* _WHAT YOU ARE ASKED TO DO_
Starting at the line that contains "Click adforce83's profile" and stopping after the line that contains "pos(243,212)", write those lines out again with "Shipping Container" swapped for "Storage Unit" and nothing else changed.

— begin MATERIAL SUPPLIED —

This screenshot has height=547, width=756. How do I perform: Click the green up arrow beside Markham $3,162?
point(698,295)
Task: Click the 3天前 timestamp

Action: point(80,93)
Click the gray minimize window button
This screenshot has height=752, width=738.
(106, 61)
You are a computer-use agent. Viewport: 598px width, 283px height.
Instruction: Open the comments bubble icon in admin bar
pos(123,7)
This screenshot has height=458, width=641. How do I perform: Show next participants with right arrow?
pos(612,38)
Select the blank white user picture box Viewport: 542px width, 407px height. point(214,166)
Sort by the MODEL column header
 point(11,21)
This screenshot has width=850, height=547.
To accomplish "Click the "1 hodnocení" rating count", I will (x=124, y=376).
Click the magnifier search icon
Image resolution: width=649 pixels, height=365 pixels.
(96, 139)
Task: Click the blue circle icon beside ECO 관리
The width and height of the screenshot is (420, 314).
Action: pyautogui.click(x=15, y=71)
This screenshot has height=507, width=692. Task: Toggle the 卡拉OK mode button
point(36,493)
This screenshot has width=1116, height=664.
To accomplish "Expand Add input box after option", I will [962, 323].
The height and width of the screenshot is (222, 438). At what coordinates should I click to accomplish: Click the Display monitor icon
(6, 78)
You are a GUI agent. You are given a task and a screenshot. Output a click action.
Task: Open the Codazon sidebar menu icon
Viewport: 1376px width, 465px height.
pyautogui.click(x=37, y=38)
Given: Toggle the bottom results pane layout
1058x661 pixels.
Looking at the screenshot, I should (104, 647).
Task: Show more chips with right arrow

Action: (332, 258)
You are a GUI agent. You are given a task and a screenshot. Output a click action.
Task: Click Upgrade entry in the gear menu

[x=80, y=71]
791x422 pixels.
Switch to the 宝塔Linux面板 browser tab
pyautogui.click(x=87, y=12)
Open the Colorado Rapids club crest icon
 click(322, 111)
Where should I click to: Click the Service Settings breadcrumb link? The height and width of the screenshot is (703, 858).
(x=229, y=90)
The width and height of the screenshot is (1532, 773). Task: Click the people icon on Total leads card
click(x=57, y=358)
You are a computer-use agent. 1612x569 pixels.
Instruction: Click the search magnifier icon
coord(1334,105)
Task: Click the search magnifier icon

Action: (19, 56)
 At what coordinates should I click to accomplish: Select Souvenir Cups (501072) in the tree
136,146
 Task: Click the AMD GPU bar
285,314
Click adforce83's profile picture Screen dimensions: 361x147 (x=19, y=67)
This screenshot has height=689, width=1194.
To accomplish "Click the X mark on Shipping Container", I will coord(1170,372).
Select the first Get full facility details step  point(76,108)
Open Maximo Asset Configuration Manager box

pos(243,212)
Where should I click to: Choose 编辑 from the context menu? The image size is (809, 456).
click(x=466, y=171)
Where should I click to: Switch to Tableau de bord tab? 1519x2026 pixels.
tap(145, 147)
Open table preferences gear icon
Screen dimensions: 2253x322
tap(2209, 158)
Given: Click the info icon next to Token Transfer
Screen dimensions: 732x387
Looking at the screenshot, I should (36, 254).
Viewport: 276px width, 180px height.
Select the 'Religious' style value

— end MATERIAL SUPPLIED —

* _EXERCISE RESPONSE_
Click adforce83's profile picture Screen dimensions: 361x147 (x=19, y=67)
This screenshot has height=689, width=1194.
To accomplish "Click the X mark on Storage Unit", I will coord(1170,372).
Select the first Get full facility details step  point(76,108)
Open Maximo Asset Configuration Manager box

pos(243,212)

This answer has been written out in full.